Ran into an unexpected problem.

Had this bit of inspiration for what I thought would be an optimally performant wiki/weblog, and started putting together a prototype. The client-side Javascript went together pretty easily. The server-side is presenting more of a problem.

The basic notion is I want to send an HTML fragment to the server. The server-side code would then:

  1. Read and parse an HTML file from disk into a DOM tree.
  2. Replace a DIV identified by a ID attribute with the HTML fragment received from the client.
  3. Save the edited HTML into a file on disk.

Pretty simple, right?

The application-specific code on the server is very small. I was hoping to keep the server-side code simple so multiple implementations (PHP, Perl, Java) would be feasible. This would allow widest possible usage.

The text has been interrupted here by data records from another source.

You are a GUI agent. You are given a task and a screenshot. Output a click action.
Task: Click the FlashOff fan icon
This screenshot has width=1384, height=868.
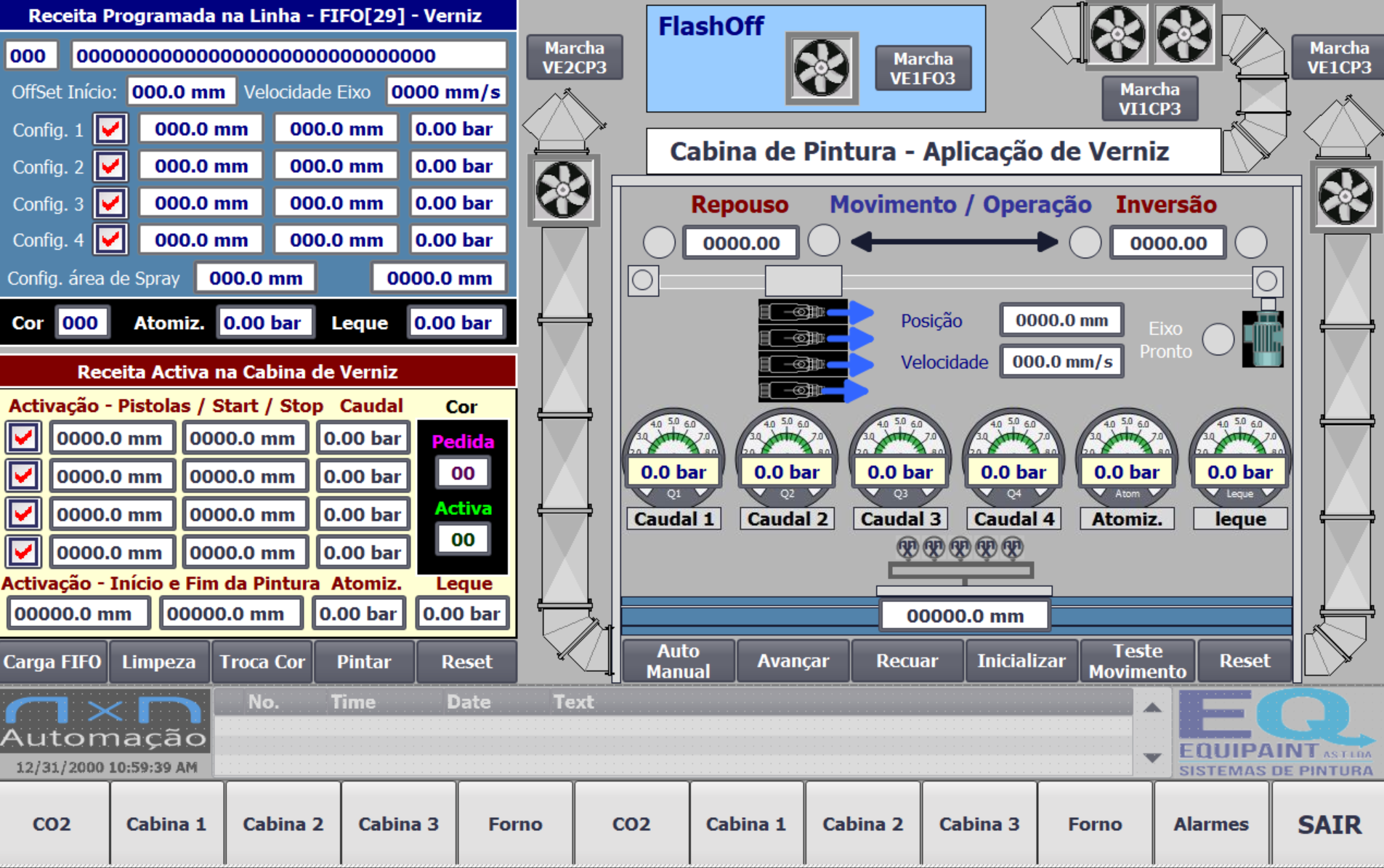[x=822, y=68]
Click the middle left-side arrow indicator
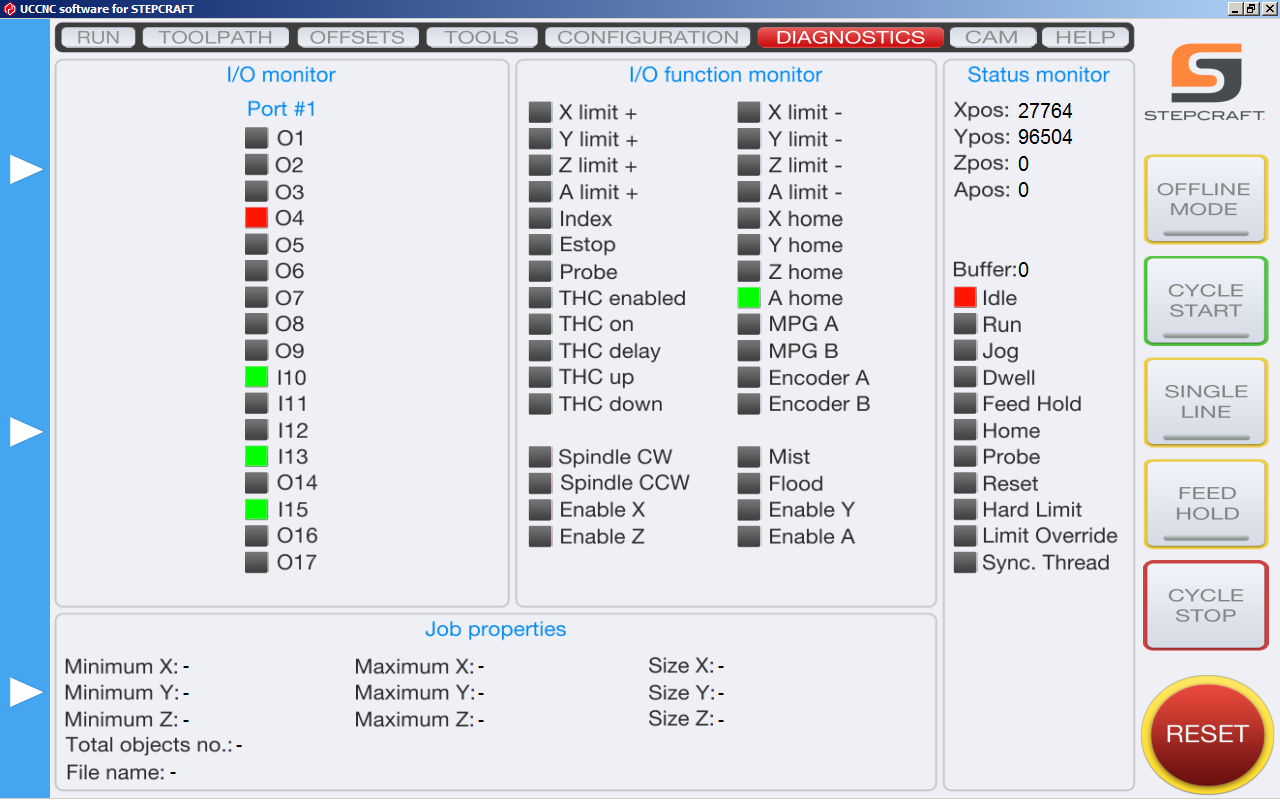1280x800 pixels. pyautogui.click(x=26, y=431)
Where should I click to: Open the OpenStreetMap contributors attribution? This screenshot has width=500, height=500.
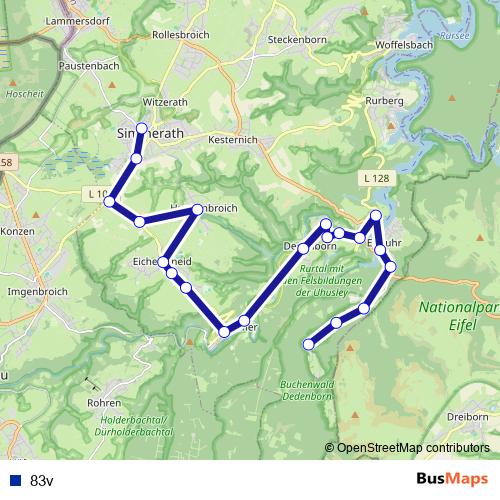(407, 447)
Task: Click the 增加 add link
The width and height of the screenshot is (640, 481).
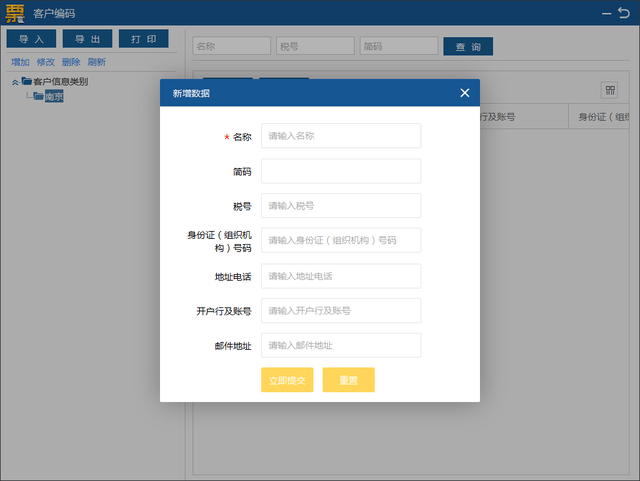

Granted a parser for sloppy HTML is not trivial. One the other hand, you only need one good open source HTML parser for all the languages implemented in C/C++. I know there are a couple for Java. By now I had hoped that HTML -> DOM (and back) would be relatively common.

Guess I was wrong.

Pulled up the PHP documentation and found the DOM functions. Hmmm, PHP4 apparently only supported XML, which is not good enough. I want a parser able to tolerate less-than-perfect HTML. PHP5 apparently has a more tolerant parser, though I’d hoped not to have to require the very latest version. Oh well … wrote code to slurp the HTML fragment from the client (OK), slurp the HTML file off disk (OK), find the DIV to replace with getElementById() … nope. The file is HTML 4.01 Strict (been through the validator) and getElementById() works from browser Javascript. Looks like the newish PHP DOM functions may be a bit buggy still.

Don’t see an alternative, so PHP may be a non-starter.

My web host allows use of PHP, Perl, Python, and Ruby … so off to do some reading.

Update: Found my way around the problem with the PHP DOM functions. A bit of a hack, but not too bad. What I really want is an assignable equivalent to innerHTML, as this would be simpler and more efficient. Oh well, sometimes you work with what you have.